**TASK REQUIREMENTS**
From the first line of the entries below to the line with "has height=864, width=1080.", give each line again exactly.

**DATA FOR THIS EXERCISE**

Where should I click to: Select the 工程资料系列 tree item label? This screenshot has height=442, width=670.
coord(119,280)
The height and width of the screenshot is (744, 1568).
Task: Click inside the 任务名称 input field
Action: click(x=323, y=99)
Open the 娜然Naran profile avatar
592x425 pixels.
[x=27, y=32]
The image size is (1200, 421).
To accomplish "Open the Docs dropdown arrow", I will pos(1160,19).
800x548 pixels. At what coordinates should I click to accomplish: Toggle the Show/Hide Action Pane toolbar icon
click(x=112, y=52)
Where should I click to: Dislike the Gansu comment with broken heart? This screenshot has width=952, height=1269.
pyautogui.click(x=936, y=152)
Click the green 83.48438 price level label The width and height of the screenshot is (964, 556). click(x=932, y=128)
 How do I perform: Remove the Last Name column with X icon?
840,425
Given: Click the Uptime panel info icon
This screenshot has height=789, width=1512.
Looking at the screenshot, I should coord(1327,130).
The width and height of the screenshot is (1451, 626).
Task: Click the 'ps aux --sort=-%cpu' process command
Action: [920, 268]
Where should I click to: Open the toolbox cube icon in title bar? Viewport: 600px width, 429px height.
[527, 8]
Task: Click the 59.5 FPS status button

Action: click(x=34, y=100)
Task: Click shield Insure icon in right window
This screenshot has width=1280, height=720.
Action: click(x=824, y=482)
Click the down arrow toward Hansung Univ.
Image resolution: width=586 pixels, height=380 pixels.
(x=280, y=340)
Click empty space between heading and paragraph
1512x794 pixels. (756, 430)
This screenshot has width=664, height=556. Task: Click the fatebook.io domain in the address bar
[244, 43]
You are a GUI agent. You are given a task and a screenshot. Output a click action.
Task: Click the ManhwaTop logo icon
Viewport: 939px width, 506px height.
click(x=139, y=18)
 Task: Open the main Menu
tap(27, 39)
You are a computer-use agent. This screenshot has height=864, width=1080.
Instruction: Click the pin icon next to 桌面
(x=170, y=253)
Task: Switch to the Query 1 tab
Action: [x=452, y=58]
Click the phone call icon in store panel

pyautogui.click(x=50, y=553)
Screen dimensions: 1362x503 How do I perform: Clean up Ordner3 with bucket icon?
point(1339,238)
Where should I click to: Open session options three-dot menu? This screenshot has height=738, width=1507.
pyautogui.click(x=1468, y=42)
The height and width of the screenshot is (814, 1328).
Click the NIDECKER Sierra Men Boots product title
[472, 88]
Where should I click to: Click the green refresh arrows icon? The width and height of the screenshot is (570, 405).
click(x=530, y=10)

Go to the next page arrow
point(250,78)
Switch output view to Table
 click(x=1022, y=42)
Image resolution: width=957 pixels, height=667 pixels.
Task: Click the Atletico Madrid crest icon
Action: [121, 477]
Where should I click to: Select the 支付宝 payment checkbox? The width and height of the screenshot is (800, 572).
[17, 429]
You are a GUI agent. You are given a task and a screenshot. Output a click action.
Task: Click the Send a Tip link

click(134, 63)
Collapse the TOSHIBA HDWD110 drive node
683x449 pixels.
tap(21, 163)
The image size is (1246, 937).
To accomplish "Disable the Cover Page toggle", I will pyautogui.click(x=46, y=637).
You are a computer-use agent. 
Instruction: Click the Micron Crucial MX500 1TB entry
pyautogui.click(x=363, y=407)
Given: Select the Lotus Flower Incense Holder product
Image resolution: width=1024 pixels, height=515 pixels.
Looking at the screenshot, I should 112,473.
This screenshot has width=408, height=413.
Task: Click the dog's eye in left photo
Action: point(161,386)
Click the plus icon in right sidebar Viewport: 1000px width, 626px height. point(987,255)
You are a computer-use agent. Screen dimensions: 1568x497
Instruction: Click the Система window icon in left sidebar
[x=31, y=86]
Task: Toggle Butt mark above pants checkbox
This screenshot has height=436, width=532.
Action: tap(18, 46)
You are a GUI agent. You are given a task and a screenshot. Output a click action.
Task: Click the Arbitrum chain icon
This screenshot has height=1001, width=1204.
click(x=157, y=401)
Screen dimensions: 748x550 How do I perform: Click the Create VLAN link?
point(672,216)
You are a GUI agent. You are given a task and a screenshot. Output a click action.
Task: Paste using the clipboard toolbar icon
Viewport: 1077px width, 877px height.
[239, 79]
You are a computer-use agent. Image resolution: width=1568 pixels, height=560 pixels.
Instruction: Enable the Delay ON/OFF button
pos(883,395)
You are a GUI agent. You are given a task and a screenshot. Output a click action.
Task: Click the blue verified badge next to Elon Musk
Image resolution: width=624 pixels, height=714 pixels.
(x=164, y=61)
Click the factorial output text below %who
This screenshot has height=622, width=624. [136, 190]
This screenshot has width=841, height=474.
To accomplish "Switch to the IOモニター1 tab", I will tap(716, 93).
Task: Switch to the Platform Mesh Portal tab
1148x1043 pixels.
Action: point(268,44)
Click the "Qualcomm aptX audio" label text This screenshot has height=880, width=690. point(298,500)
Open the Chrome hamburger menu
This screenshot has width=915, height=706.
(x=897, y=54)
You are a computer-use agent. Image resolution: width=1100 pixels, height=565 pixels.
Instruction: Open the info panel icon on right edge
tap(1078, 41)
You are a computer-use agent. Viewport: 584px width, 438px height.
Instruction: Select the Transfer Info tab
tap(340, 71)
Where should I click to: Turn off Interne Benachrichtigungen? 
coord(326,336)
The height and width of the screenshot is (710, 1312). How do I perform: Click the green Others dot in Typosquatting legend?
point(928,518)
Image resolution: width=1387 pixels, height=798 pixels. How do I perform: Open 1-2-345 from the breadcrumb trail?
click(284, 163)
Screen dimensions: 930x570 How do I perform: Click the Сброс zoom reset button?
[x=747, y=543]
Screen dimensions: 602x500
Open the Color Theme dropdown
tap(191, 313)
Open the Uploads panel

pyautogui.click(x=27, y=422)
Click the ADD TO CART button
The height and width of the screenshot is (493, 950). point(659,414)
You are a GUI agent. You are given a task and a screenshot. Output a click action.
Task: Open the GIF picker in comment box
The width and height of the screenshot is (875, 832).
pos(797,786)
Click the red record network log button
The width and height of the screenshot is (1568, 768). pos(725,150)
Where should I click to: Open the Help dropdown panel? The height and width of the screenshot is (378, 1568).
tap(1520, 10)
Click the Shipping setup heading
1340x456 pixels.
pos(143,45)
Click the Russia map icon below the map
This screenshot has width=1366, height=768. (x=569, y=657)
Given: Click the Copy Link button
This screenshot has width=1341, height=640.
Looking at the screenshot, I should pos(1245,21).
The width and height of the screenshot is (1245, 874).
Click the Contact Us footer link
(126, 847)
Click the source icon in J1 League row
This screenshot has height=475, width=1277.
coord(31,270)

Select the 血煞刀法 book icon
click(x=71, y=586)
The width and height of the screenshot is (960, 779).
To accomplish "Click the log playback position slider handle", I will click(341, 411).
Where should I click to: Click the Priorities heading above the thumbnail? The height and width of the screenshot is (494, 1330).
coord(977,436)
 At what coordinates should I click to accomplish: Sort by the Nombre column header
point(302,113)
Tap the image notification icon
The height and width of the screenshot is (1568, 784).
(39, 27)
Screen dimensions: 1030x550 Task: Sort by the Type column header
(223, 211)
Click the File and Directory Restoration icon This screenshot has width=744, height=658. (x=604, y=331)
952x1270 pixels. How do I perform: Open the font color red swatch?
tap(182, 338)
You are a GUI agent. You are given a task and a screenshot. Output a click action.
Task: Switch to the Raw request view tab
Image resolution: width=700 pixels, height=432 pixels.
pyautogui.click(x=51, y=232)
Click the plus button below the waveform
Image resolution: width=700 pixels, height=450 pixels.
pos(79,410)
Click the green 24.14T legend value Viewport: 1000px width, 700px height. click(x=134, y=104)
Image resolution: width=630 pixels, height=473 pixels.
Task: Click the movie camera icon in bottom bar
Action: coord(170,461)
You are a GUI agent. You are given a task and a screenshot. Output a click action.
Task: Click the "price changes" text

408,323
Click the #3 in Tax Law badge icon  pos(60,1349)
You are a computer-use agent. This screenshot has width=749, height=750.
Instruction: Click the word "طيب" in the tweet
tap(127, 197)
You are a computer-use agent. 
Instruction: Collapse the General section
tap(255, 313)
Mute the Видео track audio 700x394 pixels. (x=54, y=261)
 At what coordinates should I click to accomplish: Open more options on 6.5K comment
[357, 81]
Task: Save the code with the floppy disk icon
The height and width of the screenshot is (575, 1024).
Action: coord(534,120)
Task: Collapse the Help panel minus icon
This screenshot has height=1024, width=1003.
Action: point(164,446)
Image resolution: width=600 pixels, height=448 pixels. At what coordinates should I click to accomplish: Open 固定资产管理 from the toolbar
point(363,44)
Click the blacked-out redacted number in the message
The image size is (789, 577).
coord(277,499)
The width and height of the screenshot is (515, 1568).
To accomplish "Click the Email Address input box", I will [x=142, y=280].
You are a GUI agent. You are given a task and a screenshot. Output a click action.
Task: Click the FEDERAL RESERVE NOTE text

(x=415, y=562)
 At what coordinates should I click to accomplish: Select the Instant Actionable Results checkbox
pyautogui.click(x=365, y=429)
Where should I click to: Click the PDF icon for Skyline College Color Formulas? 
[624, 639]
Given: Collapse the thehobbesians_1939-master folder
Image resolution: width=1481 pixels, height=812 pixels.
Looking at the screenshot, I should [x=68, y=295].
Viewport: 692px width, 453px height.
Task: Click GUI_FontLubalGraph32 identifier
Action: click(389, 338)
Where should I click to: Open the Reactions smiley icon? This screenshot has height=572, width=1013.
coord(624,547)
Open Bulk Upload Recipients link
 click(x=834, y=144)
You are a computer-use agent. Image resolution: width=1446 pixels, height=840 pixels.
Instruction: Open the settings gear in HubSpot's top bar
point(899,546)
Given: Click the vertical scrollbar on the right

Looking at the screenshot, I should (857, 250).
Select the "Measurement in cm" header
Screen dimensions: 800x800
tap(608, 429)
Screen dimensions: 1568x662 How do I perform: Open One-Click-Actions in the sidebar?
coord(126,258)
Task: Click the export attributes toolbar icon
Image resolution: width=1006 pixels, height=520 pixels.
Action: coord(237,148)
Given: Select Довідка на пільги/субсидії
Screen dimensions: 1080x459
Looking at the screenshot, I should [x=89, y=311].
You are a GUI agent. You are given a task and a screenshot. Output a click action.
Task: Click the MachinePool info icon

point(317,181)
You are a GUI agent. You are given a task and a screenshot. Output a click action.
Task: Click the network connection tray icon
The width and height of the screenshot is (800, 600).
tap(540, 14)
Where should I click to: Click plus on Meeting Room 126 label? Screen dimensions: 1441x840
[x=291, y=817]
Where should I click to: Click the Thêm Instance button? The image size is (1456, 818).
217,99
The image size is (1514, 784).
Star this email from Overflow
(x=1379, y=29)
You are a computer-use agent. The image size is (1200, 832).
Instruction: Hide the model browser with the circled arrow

**ANSWER BOX**
Where should I click to: Select the 工程资料系列 tree item label? This screenshot has height=442, width=670.
coord(119,280)
The height and width of the screenshot is (744, 1568).
Task: Click inside the 任务名称 input field
Action: click(x=323, y=99)
Open the 娜然Naran profile avatar
592x425 pixels.
[x=27, y=32]
The image size is (1200, 421).
To accomplish "Open the Docs dropdown arrow", I will pos(1160,19).
800x548 pixels. At what coordinates should I click to accomplish: Toggle the Show/Hide Action Pane toolbar icon
click(x=112, y=52)
Where should I click to: Dislike the Gansu comment with broken heart? This screenshot has width=952, height=1269.
pyautogui.click(x=936, y=152)
Click the green 83.48438 price level label The width and height of the screenshot is (964, 556). click(x=932, y=128)
 How do I perform: Remove the Last Name column with X icon?
840,425
Given: Click the Uptime panel info icon
This screenshot has height=789, width=1512.
Looking at the screenshot, I should coord(1327,130).
The width and height of the screenshot is (1451, 626).
Task: Click the 'ps aux --sort=-%cpu' process command
Action: [920, 268]
Where should I click to: Open the toolbox cube icon in title bar? Viewport: 600px width, 429px height.
[527, 8]
Task: Click the 59.5 FPS status button

Action: click(x=34, y=100)
Task: Click shield Insure icon in right window
This screenshot has width=1280, height=720.
Action: click(x=824, y=482)
Click the down arrow toward Hansung Univ.
Image resolution: width=586 pixels, height=380 pixels.
(x=280, y=340)
Click empty space between heading and paragraph
1512x794 pixels. (756, 430)
This screenshot has width=664, height=556. Task: Click the fatebook.io domain in the address bar
[244, 43]
You are a GUI agent. You are given a task and a screenshot. Output a click action.
Task: Click the ManhwaTop logo icon
Viewport: 939px width, 506px height.
click(x=139, y=18)
 Task: Open the main Menu
tap(27, 39)
You are a computer-use agent. This screenshot has height=864, width=1080.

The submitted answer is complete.